### Work item
Each line of the records needs to come back exactly as written.

[Collected data entries]
------------------------------------------------------------
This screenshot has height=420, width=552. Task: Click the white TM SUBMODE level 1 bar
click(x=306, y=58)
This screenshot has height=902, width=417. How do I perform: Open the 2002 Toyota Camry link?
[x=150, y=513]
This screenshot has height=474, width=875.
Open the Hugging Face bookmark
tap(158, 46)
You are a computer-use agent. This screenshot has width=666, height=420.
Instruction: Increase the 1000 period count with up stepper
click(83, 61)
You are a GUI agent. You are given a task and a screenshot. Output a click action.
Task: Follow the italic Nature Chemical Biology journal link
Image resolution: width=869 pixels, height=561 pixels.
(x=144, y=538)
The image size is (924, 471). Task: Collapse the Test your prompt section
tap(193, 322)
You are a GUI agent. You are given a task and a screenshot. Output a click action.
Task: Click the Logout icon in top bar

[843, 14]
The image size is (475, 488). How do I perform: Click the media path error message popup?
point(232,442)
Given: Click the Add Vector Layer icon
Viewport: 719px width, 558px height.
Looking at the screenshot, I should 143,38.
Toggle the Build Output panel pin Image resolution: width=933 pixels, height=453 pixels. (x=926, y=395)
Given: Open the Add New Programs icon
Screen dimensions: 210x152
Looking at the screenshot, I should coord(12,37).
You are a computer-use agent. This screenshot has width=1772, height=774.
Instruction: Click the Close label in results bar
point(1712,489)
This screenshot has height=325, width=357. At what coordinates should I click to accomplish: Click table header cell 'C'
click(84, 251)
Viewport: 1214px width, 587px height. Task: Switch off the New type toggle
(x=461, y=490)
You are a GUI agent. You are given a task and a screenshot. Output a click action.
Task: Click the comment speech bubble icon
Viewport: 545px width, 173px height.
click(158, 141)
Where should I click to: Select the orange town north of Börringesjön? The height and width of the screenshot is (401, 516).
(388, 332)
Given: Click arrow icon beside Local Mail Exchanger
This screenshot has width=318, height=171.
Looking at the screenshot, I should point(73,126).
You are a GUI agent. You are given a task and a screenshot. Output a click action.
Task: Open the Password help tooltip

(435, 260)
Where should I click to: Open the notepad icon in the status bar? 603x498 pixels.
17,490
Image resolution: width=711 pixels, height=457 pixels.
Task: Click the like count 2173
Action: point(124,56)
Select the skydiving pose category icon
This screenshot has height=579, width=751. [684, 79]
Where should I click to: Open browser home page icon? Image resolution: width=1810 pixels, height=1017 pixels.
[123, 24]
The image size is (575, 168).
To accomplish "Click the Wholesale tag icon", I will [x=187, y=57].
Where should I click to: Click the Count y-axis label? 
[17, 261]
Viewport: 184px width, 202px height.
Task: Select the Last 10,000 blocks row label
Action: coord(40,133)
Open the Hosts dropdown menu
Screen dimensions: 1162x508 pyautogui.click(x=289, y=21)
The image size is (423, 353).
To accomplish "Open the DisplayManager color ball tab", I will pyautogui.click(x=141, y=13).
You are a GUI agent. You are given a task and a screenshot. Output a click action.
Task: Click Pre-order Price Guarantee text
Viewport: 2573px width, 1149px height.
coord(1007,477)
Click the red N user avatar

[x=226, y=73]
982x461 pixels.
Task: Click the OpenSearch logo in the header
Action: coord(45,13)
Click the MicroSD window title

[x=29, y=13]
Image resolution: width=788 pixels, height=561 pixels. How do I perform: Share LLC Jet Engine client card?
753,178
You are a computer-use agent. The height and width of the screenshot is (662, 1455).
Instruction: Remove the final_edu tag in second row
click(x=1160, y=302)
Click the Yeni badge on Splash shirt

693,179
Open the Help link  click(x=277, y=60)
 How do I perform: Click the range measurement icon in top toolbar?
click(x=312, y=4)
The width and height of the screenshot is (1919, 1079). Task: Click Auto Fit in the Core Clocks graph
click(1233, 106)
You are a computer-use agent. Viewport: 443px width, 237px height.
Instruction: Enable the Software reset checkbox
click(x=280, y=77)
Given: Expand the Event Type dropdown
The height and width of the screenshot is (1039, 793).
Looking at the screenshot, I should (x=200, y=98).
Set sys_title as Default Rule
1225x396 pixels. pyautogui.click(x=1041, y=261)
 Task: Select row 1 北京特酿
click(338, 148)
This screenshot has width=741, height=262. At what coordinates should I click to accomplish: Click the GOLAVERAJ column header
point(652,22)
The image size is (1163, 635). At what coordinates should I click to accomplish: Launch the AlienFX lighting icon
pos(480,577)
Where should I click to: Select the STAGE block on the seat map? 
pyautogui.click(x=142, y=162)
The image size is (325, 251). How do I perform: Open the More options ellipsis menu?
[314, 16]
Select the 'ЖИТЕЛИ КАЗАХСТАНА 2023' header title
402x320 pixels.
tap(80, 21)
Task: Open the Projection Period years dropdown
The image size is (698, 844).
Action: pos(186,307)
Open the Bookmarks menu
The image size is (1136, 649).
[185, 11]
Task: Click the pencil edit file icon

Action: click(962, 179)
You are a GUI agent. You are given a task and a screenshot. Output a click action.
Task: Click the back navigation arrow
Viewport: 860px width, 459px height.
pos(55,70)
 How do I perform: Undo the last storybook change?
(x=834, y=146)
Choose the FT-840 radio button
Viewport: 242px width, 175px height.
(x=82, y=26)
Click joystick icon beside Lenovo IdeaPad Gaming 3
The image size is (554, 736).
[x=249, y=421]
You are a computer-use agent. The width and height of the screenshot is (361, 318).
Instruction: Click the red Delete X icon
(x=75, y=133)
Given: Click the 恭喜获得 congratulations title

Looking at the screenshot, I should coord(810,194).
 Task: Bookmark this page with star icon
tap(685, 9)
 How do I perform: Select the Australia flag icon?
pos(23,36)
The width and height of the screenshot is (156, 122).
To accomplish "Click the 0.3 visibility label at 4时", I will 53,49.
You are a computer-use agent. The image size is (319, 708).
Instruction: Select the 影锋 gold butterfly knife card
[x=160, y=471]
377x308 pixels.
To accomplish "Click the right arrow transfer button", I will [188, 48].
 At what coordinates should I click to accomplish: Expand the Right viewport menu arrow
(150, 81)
------------------------------------------------------------
### Result
This screenshot has height=420, width=552. Task: Click the white TM SUBMODE level 1 bar
click(x=306, y=58)
This screenshot has height=902, width=417. How do I perform: Open the 2002 Toyota Camry link?
[x=150, y=513]
This screenshot has height=474, width=875.
Open the Hugging Face bookmark
tap(158, 46)
You are a computer-use agent. This screenshot has width=666, height=420.
Instruction: Increase the 1000 period count with up stepper
click(83, 61)
You are a GUI agent. You are given a task and a screenshot. Output a click action.
Task: Follow the italic Nature Chemical Biology journal link
Image resolution: width=869 pixels, height=561 pixels.
(x=144, y=538)
The image size is (924, 471). Task: Collapse the Test your prompt section
tap(193, 322)
You are a GUI agent. You are given a task and a screenshot. Output a click action.
Task: Click the Logout icon in top bar

[843, 14]
The image size is (475, 488). How do I perform: Click the media path error message popup?
point(232,442)
Given: Click the Add Vector Layer icon
Viewport: 719px width, 558px height.
Looking at the screenshot, I should 143,38.
Toggle the Build Output panel pin Image resolution: width=933 pixels, height=453 pixels. (x=926, y=395)
Given: Open the Add New Programs icon
Screen dimensions: 210x152
Looking at the screenshot, I should coord(12,37).
You are a computer-use agent. This screenshot has width=1772, height=774.
Instruction: Click the Close label in results bar
point(1712,489)
This screenshot has height=325, width=357. At what coordinates should I click to accomplish: Click table header cell 'C'
click(84, 251)
Viewport: 1214px width, 587px height. Task: Switch off the New type toggle
(x=461, y=490)
You are a GUI agent. You are given a task and a screenshot. Output a click action.
Task: Click the comment speech bubble icon
Viewport: 545px width, 173px height.
click(158, 141)
Where should I click to: Select the orange town north of Börringesjön? The height and width of the screenshot is (401, 516).
(388, 332)
Given: Click arrow icon beside Local Mail Exchanger
This screenshot has width=318, height=171.
Looking at the screenshot, I should point(73,126).
You are a GUI agent. You are given a task and a screenshot. Output a click action.
Task: Open the Password help tooltip

(435, 260)
Where should I click to: Open the notepad icon in the status bar? 603x498 pixels.
17,490
Image resolution: width=711 pixels, height=457 pixels.
Task: Click the like count 2173
Action: point(124,56)
Select the skydiving pose category icon
This screenshot has height=579, width=751. [684, 79]
Where should I click to: Open browser home page icon? Image resolution: width=1810 pixels, height=1017 pixels.
[123, 24]
The image size is (575, 168).
To accomplish "Click the Wholesale tag icon", I will [x=187, y=57].
Where should I click to: Click the Count y-axis label? 
[17, 261]
Viewport: 184px width, 202px height.
Task: Select the Last 10,000 blocks row label
Action: coord(40,133)
Open the Hosts dropdown menu
Screen dimensions: 1162x508 pyautogui.click(x=289, y=21)
The image size is (423, 353).
To accomplish "Open the DisplayManager color ball tab", I will pyautogui.click(x=141, y=13).
You are a GUI agent. You are given a task and a screenshot. Output a click action.
Task: Click Pre-order Price Guarantee text
Viewport: 2573px width, 1149px height.
coord(1007,477)
Click the red N user avatar

[x=226, y=73]
982x461 pixels.
Task: Click the OpenSearch logo in the header
Action: coord(45,13)
Click the MicroSD window title

[x=29, y=13]
Image resolution: width=788 pixels, height=561 pixels. How do I perform: Share LLC Jet Engine client card?
753,178
You are a computer-use agent. The height and width of the screenshot is (662, 1455).
Instruction: Remove the final_edu tag in second row
click(x=1160, y=302)
Click the Yeni badge on Splash shirt

693,179
Open the Help link  click(x=277, y=60)
 How do I perform: Click the range measurement icon in top toolbar?
click(x=312, y=4)
The width and height of the screenshot is (1919, 1079). Task: Click Auto Fit in the Core Clocks graph
click(1233, 106)
You are a computer-use agent. Viewport: 443px width, 237px height.
Instruction: Enable the Software reset checkbox
click(x=280, y=77)
Given: Expand the Event Type dropdown
The height and width of the screenshot is (1039, 793).
Looking at the screenshot, I should (x=200, y=98).
Set sys_title as Default Rule
1225x396 pixels. pyautogui.click(x=1041, y=261)
 Task: Select row 1 北京特酿
click(338, 148)
This screenshot has width=741, height=262. At what coordinates should I click to accomplish: Click the GOLAVERAJ column header
point(652,22)
The image size is (1163, 635). At what coordinates should I click to accomplish: Launch the AlienFX lighting icon
pos(480,577)
Where should I click to: Select the STAGE block on the seat map? 
pyautogui.click(x=142, y=162)
The image size is (325, 251). How do I perform: Open the More options ellipsis menu?
[314, 16]
Select the 'ЖИТЕЛИ КАЗАХСТАНА 2023' header title
402x320 pixels.
tap(80, 21)
Task: Open the Projection Period years dropdown
The image size is (698, 844).
Action: pos(186,307)
Open the Bookmarks menu
The image size is (1136, 649).
[185, 11]
Task: Click the pencil edit file icon

Action: click(962, 179)
You are a GUI agent. You are given a task and a screenshot. Output a click action.
Task: Click the back navigation arrow
Viewport: 860px width, 459px height.
pos(55,70)
 How do I perform: Undo the last storybook change?
(x=834, y=146)
Choose the FT-840 radio button
Viewport: 242px width, 175px height.
(x=82, y=26)
Click joystick icon beside Lenovo IdeaPad Gaming 3
The image size is (554, 736).
[x=249, y=421]
You are a computer-use agent. The width and height of the screenshot is (361, 318).
Instruction: Click the red Delete X icon
(x=75, y=133)
Given: Click the 恭喜获得 congratulations title

Looking at the screenshot, I should coord(810,194).
 Task: Bookmark this page with star icon
tap(685, 9)
 How do I perform: Select the Australia flag icon?
pos(23,36)
The width and height of the screenshot is (156, 122).
To accomplish "Click the 0.3 visibility label at 4时", I will 53,49.
You are a computer-use agent. The image size is (319, 708).
Instruction: Select the 影锋 gold butterfly knife card
[x=160, y=471]
377x308 pixels.
To accomplish "Click the right arrow transfer button", I will [188, 48].
 At what coordinates should I click to accomplish: Expand the Right viewport menu arrow
(150, 81)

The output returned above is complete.